Former KPPU Chairman Criticises Decision on Online Loan Case

| Source: ANTARA_ID Translated from Indonesian | Regulation
Former KPPU Chairman Criticises Decision on Online Loan Case
Image: ANTARA_ID

Jakarta (ANTARA) - Former Chairman of the Business Competition Supervisory Commission (KPPU), Kurnia Toha, has highlighted the KPPU’s decision against 97 online lending businesses, which were fined a total of Rp755 billion.

“There are several considerations by the commission panel and the handling of the trial that I believe were not entirely appropriate,” said Kurnia Toha in Jakarta on Friday.

He stated that one key issue is the KPPU’s reference to Article 101 of the Treaty on the Functioning of the European Union (TFEU), which prohibits anti-competitive agreements.
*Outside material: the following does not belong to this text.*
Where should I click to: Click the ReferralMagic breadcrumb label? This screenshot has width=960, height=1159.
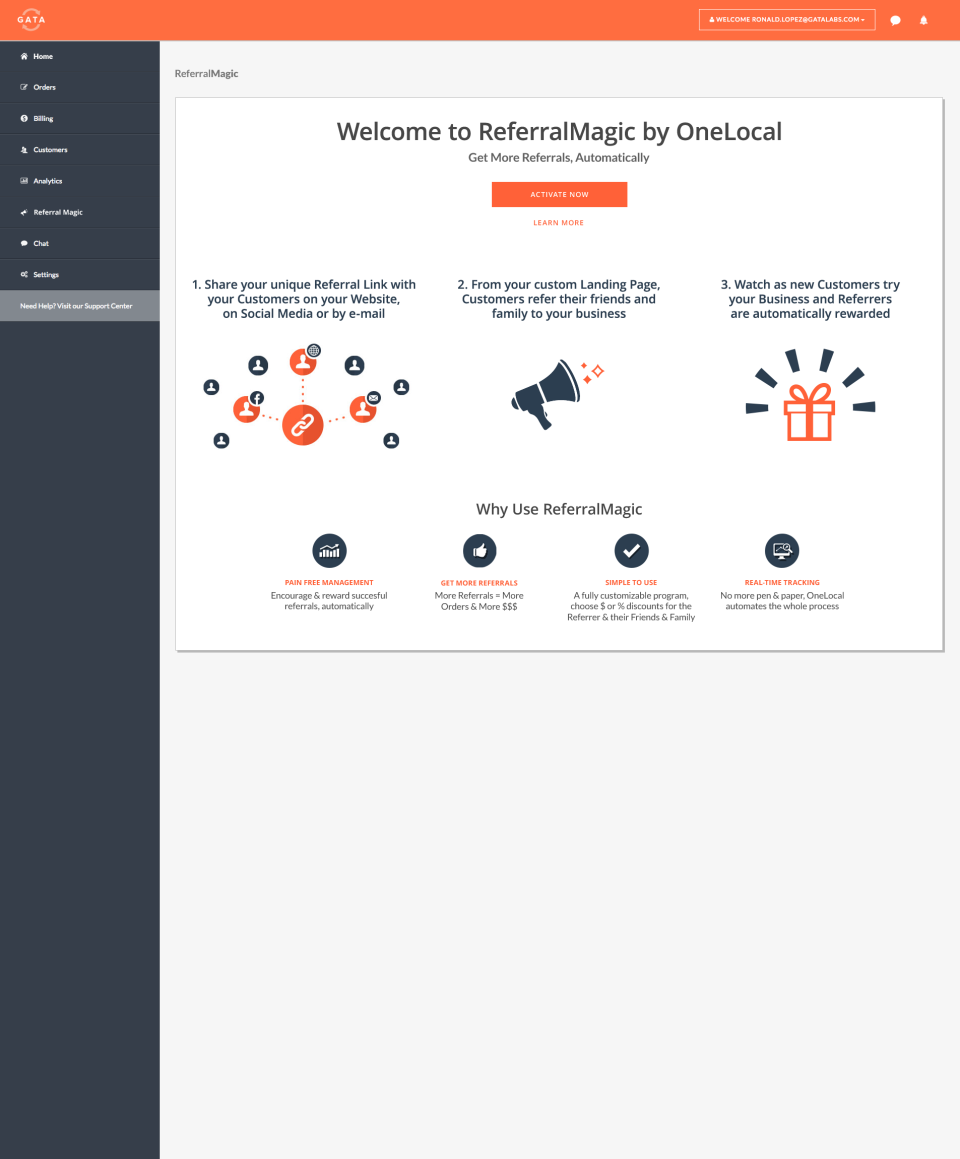206,73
“The KPPU did not refer to that article in its entirety,” he said.

He explained that Article 101 of the TFEU does address prohibitions on cartels, price fixing, and restrictions on competition.

The commission panel deemed the code of conduct of the Indonesian Joint Funding Fintech Association (AFPI) to constitute price fixing.

Based on this analysis, the KPPU concluded that the 97 respondents violated Article 5 of Law No. 5 of 1999 regarding price fixing.

He clarified that Article 101 of the TFEU also exempts violations if they benefit consumers and if competition among businesses remains viable.

In this Indonesian case, consumers are undoubtedly benefited as loan interest rates have become lower.

“Moreover, businesses are still competing, evidenced by their continued advertising across various media to expand their customer base,” said the lecturer from the Faculty of Law at the University of Indonesia.

In his view, if competition persists and consumers benefit, the businesses involved as respondents in this case should be acquitted.

He believes such aspects were overlooked in the examination and by the commission panel in the case registered as 05/KPPU-I/2025.

“If it benefits consumers, it aligns with Article 50 of Law No. 5 of 1999 on the Prohibition of Monopolistic Practices and Unfair Business Competition,” he said.

He explained that this article classifies actions benefiting consumers as improvements in societal living standards.

He assessed that the AFPI’s provisions on loan interest rate caps, prompted by the Financial Services Authority (OJK), are essentially just behavioural rules or a code of conduct.

The KPPU failed to prove that after the code was adopted, there was any agreement or coordination among businesses regarding online loan interest rates.

“After the code of conduct—which the panel viewed as a price agreement—was established, it should also be proven whether there were rules imposing penalties for non-compliance and rewards for adherence,” he said.

He added that the KPPU panel also disregarded testimony from a former OJK official who instructed industry players to lower loan interest rates to avoid burdening consumers.

He noted that although the directive was verbal, it should still be regarded as the regulator’s intent from a state institution, which businesses as industry operators must follow.

“This was not considered by the panel. However, going forward, it would be advisable for businesses to request written directives from the regulator,” he said.

As is known, the KPPU penalised 97 peer-to-peer lending platforms deemed to have violated Article 5 of Law No. 5 of 1999.

The KPPU Commission Members have decided that the 97 online lending companies must pay a total fine of Rp755 billion.